*ЗАДАЧА*. Продолжите приведенный ниже текст о пути двух учеников в Эммаус, начав сразу после его последнего предложения.

*ТЕКСТ ДЛЯ ЧТЕНИЯ*.
И вот, двое из них в тот же день шли в селение, отстоящее в шестидесяти стадиях от Иерусалима, имя ему Эммаус. И они беседовали между собой о всех этих событиях. И было: когда они беседовали и рассуждали, Сам Иисус, приблизившись, пошел с ними; но глаза их были удержаны, так что они не узнали Его. Он же сказал им: о чем это вы толкуете между собою в пути? И они остановились омраченные. А один из них, по имени Клеопа, сказал Ему в ответ: один Ты в Иерусалиме не знаешь о случившемся в нем в эти дни? И сказал им: о чем? Они же сказали Ему: о том, что было с Иисусом Назарянином, Который был пророк, сильный в деле и слове пред Богом и всем народом; как предали Его первосвященники и начальники наши для осуждения на смерть и распяли Его. А мы надеялись, что Он есть Тот, Который должен избавить Израиля. Но и при всём том, идет третий день с тех пор, как это произошло. Но и некоторые из наших женщин изумили нас: придя рано утром к гробнице, и не найдя тела Его, они пришли, говоря, что видели и явление ангелов, которые говорят, что Он жив. И пошли некоторые из тех, что с нами, к гробнице и нашли так, как и женщины сказали, Его же не видели. И Он сказал им: о несмысленные и медлительные сердцем, чтобы верить во всё, что сказали пророки! Не это ли надлежало претерпеть Христу и войти в славу Свою? И начав от Моисея и от всех Пророков, истолковал им во всех Писаниях то, что относится к Нему. И приблизились они к тому селению, куда шли; и Он сделал вид, что идет дальше. Но они понуждали Его, говоря: останься с нами, потому что наступает вечер, и день уже на склоне. И Он вошел, чтобы остаться с ними. И было: когда Он возлег с ними, то, взяв хлеб, благословил и, преломив, давал им. И у них открылись глаза, и они узнали Его, и Он стал невидим для них. И сказали они друг другу: не горело ли в нас сердце наше, когда Он говорил нам в пути, когда Он открывал нам Писания? И встав в тот же час, они возвратились в Иерусалим и нашли вместе одиннадцать и тех, что с ними, которые говорили, что Господь действительно восстал и явился Симону. И они рассказывали о том, что было в пути, и как Он был узнан ими в преломлении хлеба.»

Прежде всего нам необходимо разобраться в событиях, описанных Лукой. Речь идет о первом пасхальном воскресении. Утром того же дня происходили странные вещи, и ученики теряются в догадках: «Что бы это могло значить?» На исходе дня двое из них отправляются домой в Эммаус. По дороге к ним присоединяется таинственный незнакомец и заводит разговор о происшедших событиях. Чтобы правильно оценить этот отрывок с исторической точки зрения, необходимо понять eгo главную мысль, заключенную в ст. 21: «А мы надеялись, было, — говорит один из учеников, — что Он есть Тот, Который должен избавить Израиля». Так кто были эти люди, и о какой надежде идет речь?

Записи о расположении элементов:
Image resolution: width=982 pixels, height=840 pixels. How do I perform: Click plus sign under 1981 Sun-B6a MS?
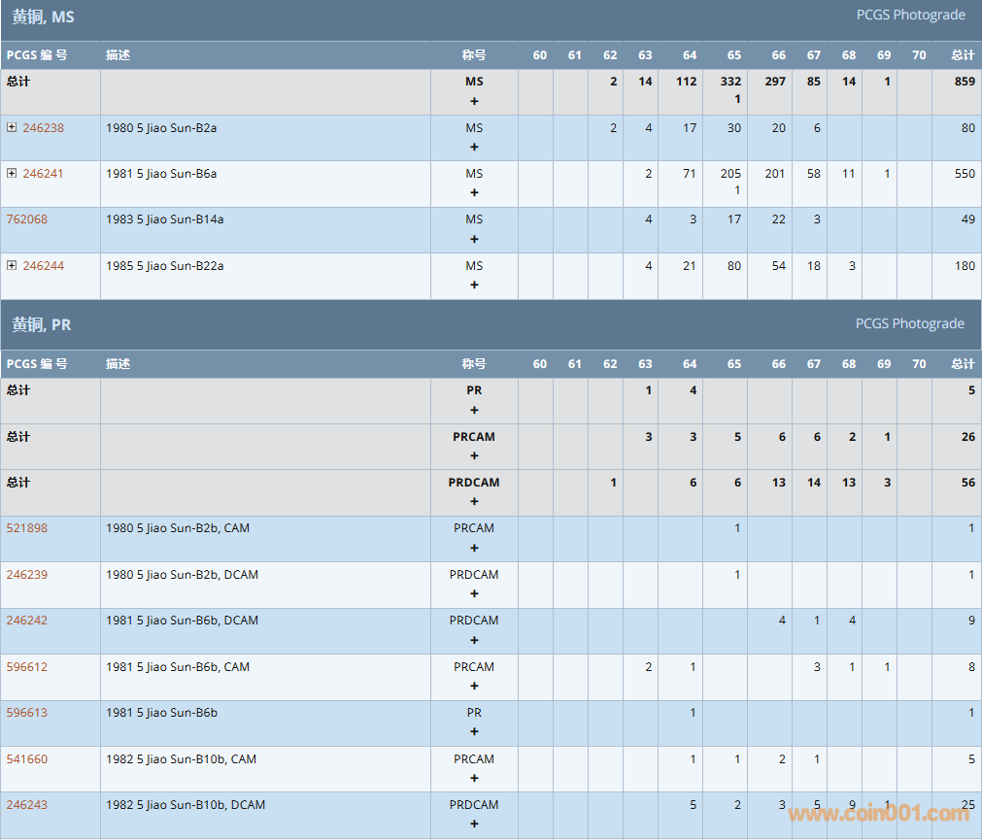pyautogui.click(x=474, y=193)
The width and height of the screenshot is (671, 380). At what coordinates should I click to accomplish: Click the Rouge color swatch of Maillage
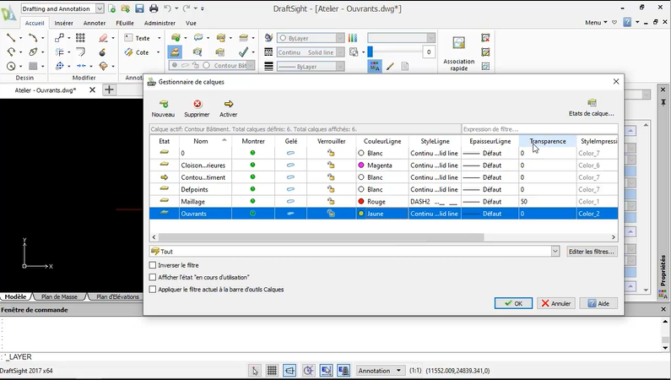pyautogui.click(x=361, y=202)
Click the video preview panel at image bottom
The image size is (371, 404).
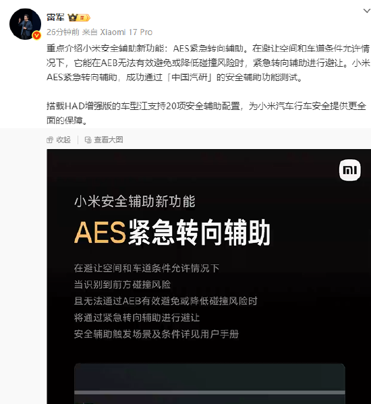pyautogui.click(x=210, y=384)
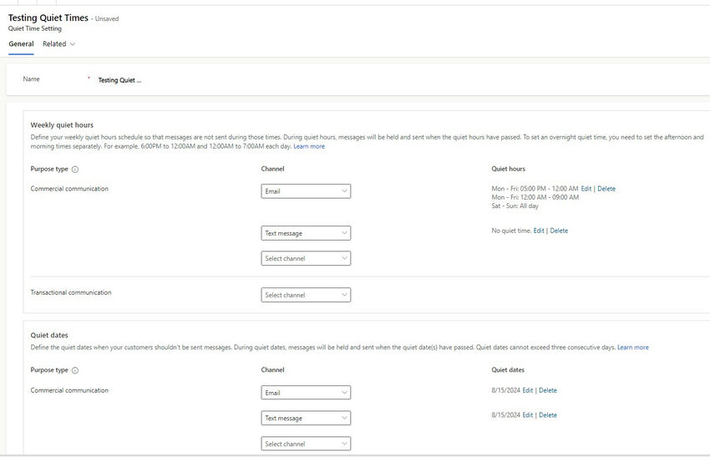Edit the Email quiet date 8/15/2024

tap(528, 390)
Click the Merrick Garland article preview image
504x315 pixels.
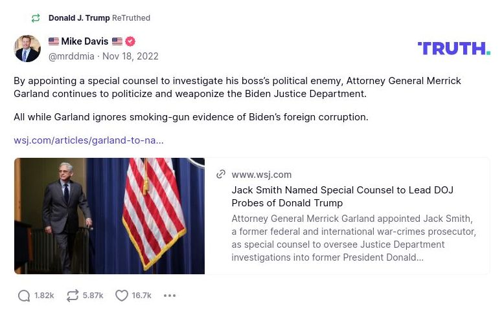pos(109,216)
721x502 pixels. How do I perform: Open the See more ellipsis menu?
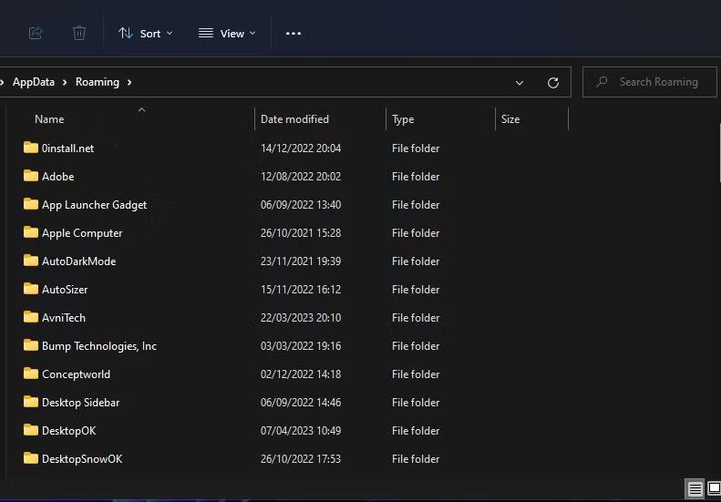coord(293,33)
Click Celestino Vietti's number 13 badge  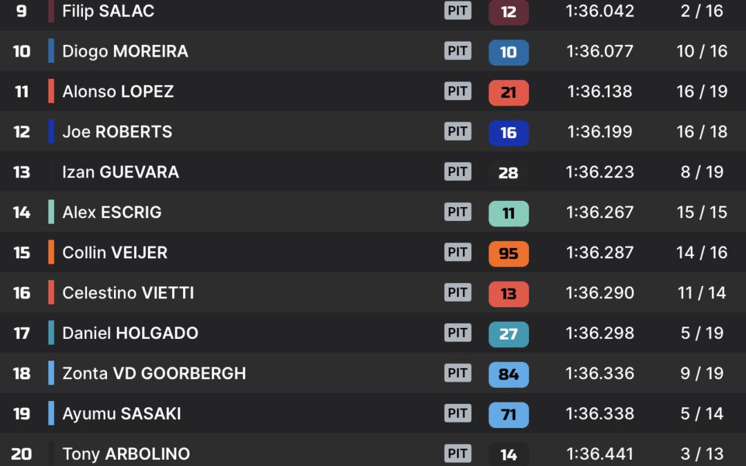point(508,294)
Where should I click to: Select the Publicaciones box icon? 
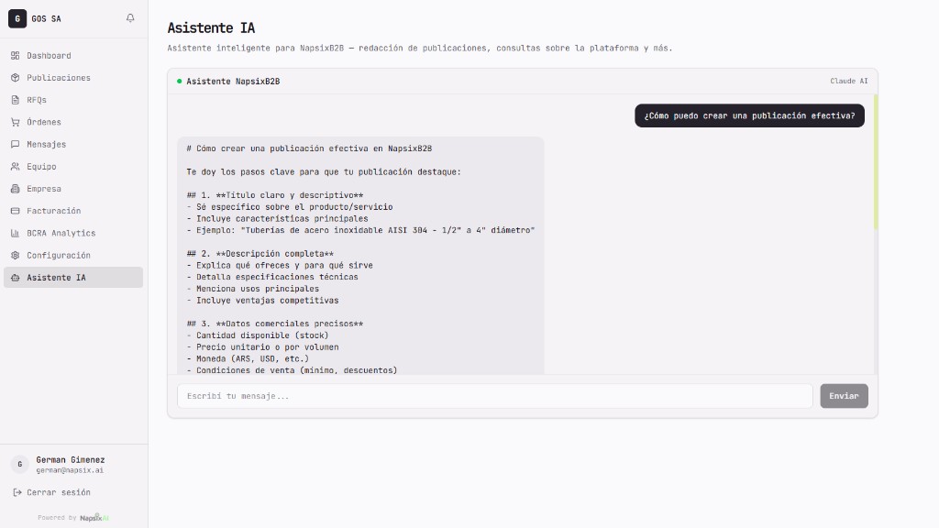point(16,78)
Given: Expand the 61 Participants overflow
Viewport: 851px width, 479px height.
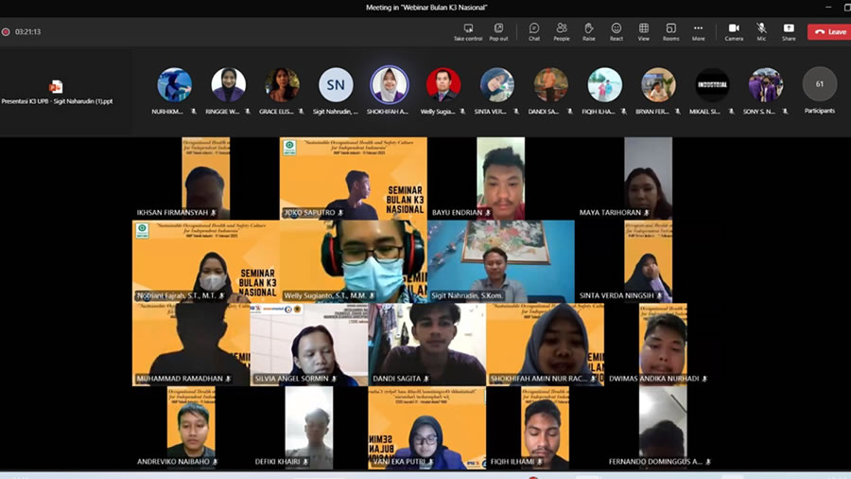Looking at the screenshot, I should (x=820, y=85).
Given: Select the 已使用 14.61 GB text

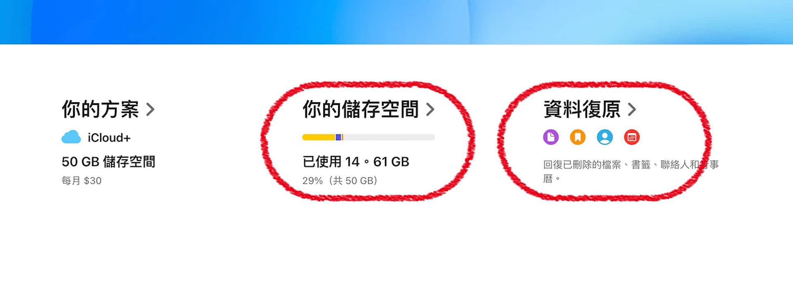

*ПРАВИЛЬНЫЙ ОТВЕТ*.
Эти ученики жили внутри истории–повествования, причем Повествования с большой буквы. Оно складывалось из исторических событий, пророческих обетований и, разумеется, псалмов. А Фоном для всего этого служил Исход. Каждое последующее освобождение Богом своего народа от очередных завоевателей образовывало новый уровень повествования, и все они указывали в одном и том же направлении. Когда иноземный гнет становился невыносимым, Бог Израиля вмешивался и вновь даровал своему народу избавление. «Что унываешь ты, душа моя, и что смущаешься? Уповай на Бога; ибо я буду еще славить Его, Спасителя моего и Бога моего».

Как мы уже убедились, большинство иудеев, живших в первом веке, верили, что конец изгнания еще не наступил. Великие пророческие обетования еще не исполнились. Израиль по–прежнему ожидал «избавления», которое на их языке явно указывало на Исход. Он стал великим моментом исполнения завета, который теперь нуждался в обновлении. Потому несложно представить, что именно в этой ситуации израильтяне повторяли вслед за псалмопевцем: «Суди меня, Боже, и вступись в тяжбу мою с народом недобрыми. От человека правого и несправедливого избавь меня. Пошли свет Твой и истину Твою; да ведут они меня. Что унываешь ты, душа моя? Уповай на Бога!» Итак, иудейские писания давали Иисусу и его современникам незаконченную историю. Последователи Иисуса надеялись, что он сам станет ее завершением. Однако этого не случилось.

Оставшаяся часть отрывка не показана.